Marrakech and Saint Laurent

After his first visit, the designer would fall love with the city and used it as a sanctuary  to escape the bustle of Paris. It was here that Yves designed elaborate collections and entertained friends.  This year has even seen a travelling exhibition: LOVE – Morocco Opened My Eyes to Colour, juxtaposing Yves work with the Moroccan art that inspired it. 

The love affair seems mutual. Today there is a street named after him in the old city, a museum dedicated to his work, and Majorelle Gardens, that Yves preserved along with Pierre.

The Collection

As the sun set behind the dunes in Agafay, models walked draped in sleek black satin suits, silk chiffon tops, loose trench coats, and trousers that flared at the bottom. The collection offered an elegant rendition of masculinity. Wide-legged and high waists were occasionally interrupted with narrow and boxy accents.

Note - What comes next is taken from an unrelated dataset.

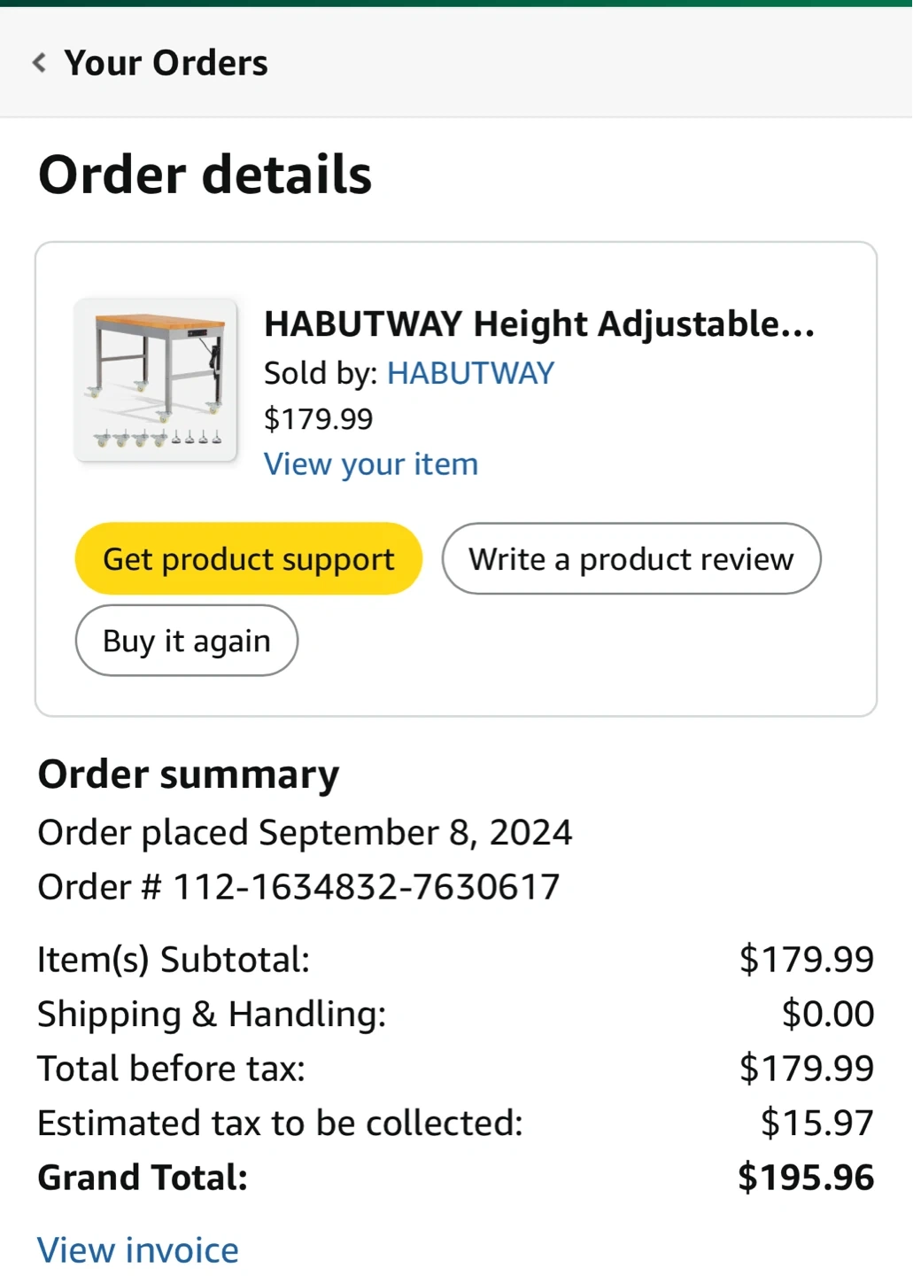Tap the Shipping & Handling $0.00 value
The width and height of the screenshot is (913, 1276).
(828, 1014)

The collection was relaxed, reflecting the ease of life Yves enjoyed in Marrakech.

Sarin jackets were looser, fluid, and less constructed, while coats enveloped the body almost to the ground, and tailored jackets featured graphic sharpness. Vaccarello reintroduced Grain de Poudre and used the finely tactile wool fabric to craft several looks.

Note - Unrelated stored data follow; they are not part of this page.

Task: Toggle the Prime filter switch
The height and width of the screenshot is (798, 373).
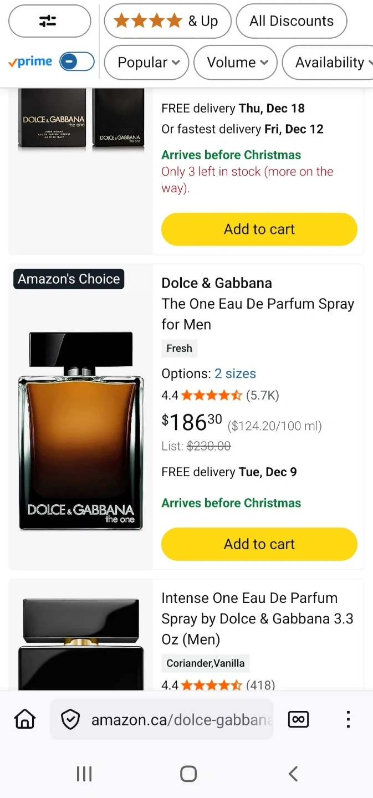Action: tap(77, 62)
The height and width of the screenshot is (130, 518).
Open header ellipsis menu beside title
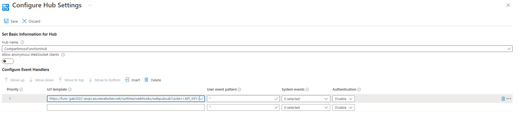pos(90,5)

The show notes included words from Bowels’ novel,  “We think of life as an inexhaustible well. Yet everything happens a certain number of times, and a very small number, really. How many more times will you remember a certain afternoon of your childhood, some afternoon that’s so deeply a part of your being that you can’t even conceive of your life without it? Perhaps four or five times more. Perhaps not even. How many more times will you watch the full moon rise? Perhaps twenty. And yet it all seems limitless.”

The collection was Vaccarello continuing the brand’s tradition of androgyny. A tradition that Yves so elegantly began, inspired by the beauty of Marrakech.